In April 2014, Chris Sherrell opened the first store in his chain as Fresh Thyme Farmers Market in Mount Prospect, Illinois. Two months later, Fresh Thyme opened its first Indiana store in Indianapolis. The opening of the first store in Ohio followed in July in Columbus. By the end of 2014, the chain had nine stores in the Midwest.

In April 2015, the first Michigan store was opened in East Lansing. By August 2015, the company had 28 stores in Illinois, Indiana, Michigan and Ohio, with stores planned for Minnesota and Missouri. In September 2015, Fresh Thyme opened its first Minnesota store in Plymouth. By November 2015, two stores were opened for the first time in Missouri.

In February 2016, the first store in Nebraska was opened in Lincoln, which is also the 30th store in the chain. This was followed a few weeks later by the opening of the first store in Iowa in West Des Moines. This was followed in a few weeks with the first store in Kentucky by opening of a store in Louisville, which is also the 36th store of the chain.
In the following month, Fresh Thyme was able to enter Wisconsin by opening its first store in the state in Milwaukee.

Fresh Thyme expanded east into Pennsylvania in June 2018 by opening two stores in the Pittsburgh area. In 2019, the company closed under-performing stores in Dayton, Ohio; Louisville, Kentucky; Ames, Iowa; Grand Island, Nebraska; and Omaha, Nebraska.

When founder and CEO Sherrell left the company in November 2019 and was replaced by Meijer executive Gerald Melville, the chain had expanded to 77 stores in 11 states. In August 2020, Fresh Thyme streamlined their image by changing their name to "Fresh Thyme Market" by getting rid of the word "Farmers" and removing the tractor from their new logo.
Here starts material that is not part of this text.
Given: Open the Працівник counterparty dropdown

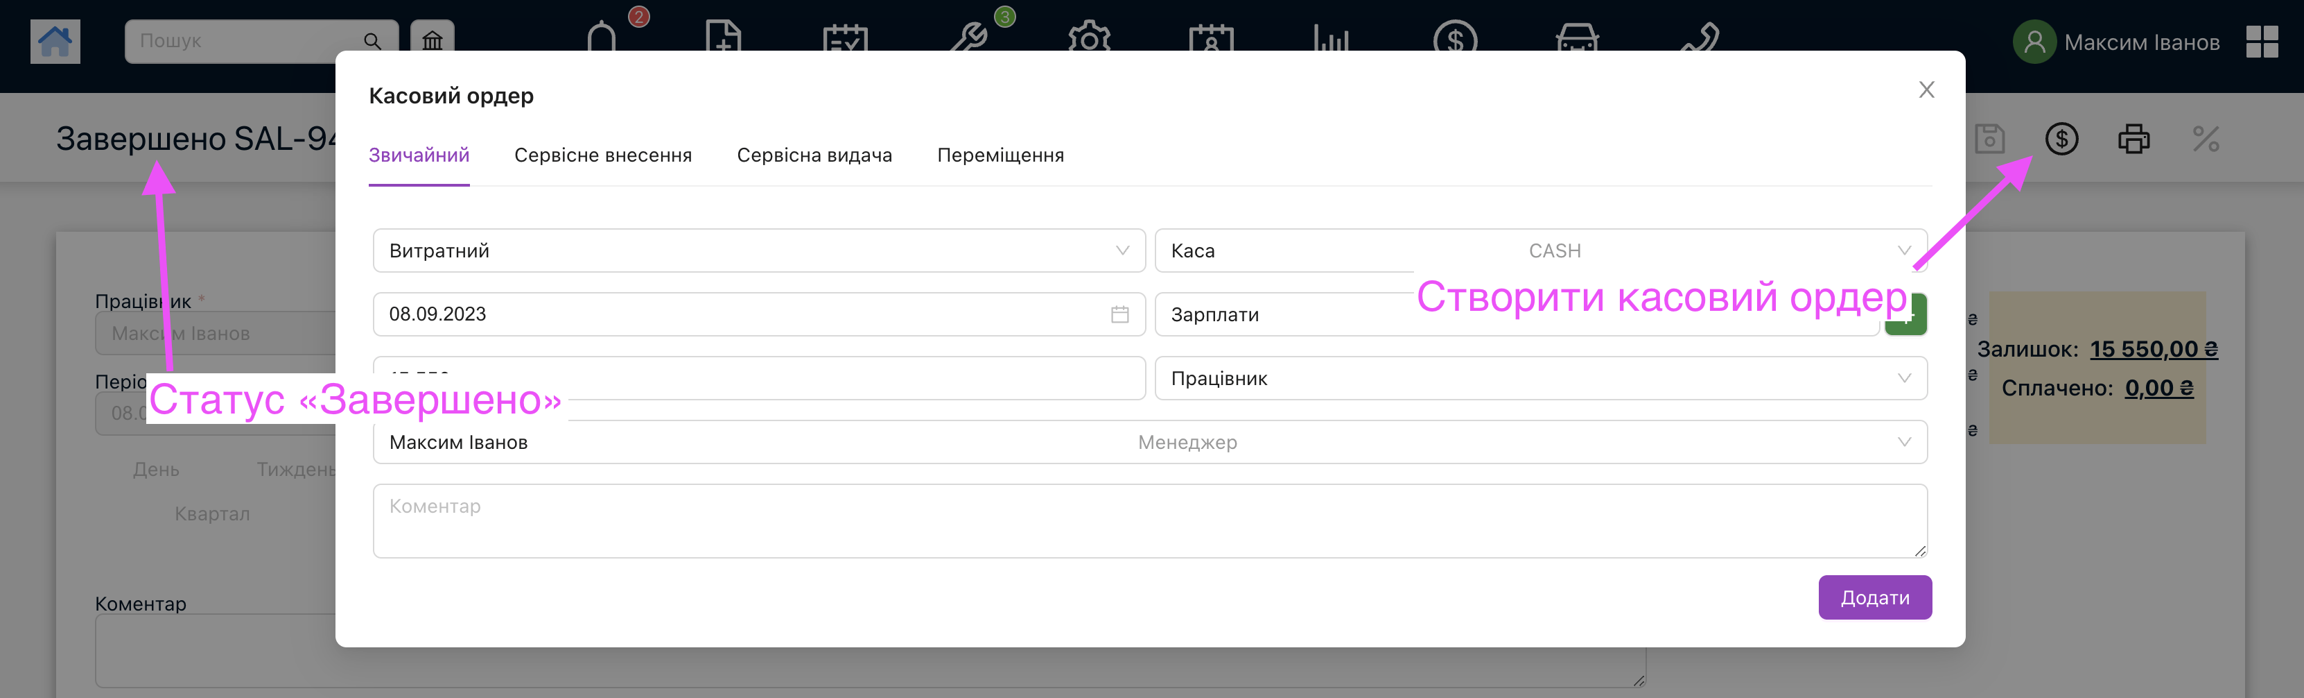Looking at the screenshot, I should (x=1539, y=379).
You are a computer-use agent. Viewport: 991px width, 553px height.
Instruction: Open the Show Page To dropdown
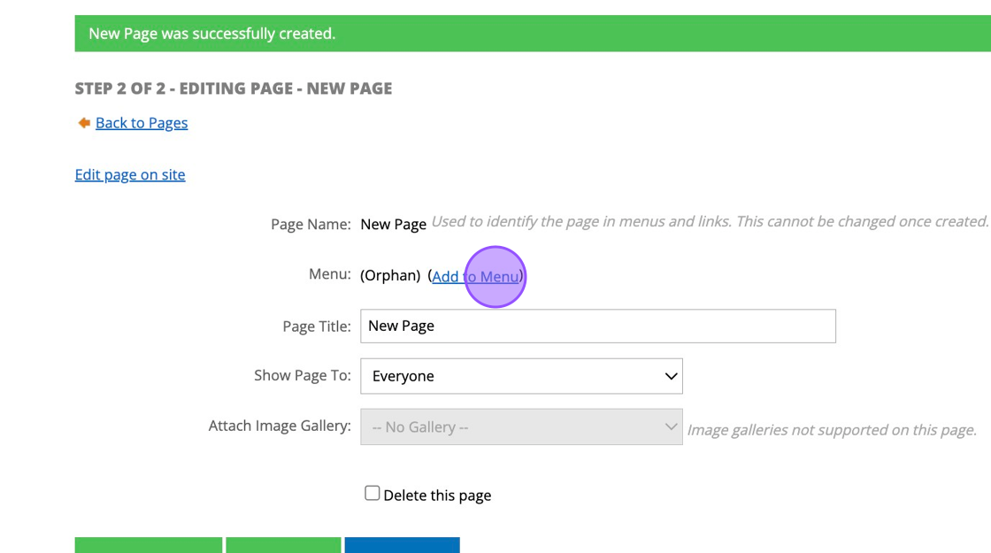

In September 2020, Fresh Thyme announced that it was withdrawing from the state of Nebraska by closing its remaining three stores after closing two stores the previous year. The closures left the company with 70 stores in 10 states.

Melville retired in July 2022 and was replaced internally by vice president Liz Zolcak. At the time of the change of leadership in 2022, the chain had 71 stores in 10 Midwestern states. By January 2024, the official number stores dropped to 70 stores across 10 Midwestern states after the closing of their first store in Mt. Prospect in August 2023. An under-performing store in Mishawaka, Indiana, was closed in September 2024.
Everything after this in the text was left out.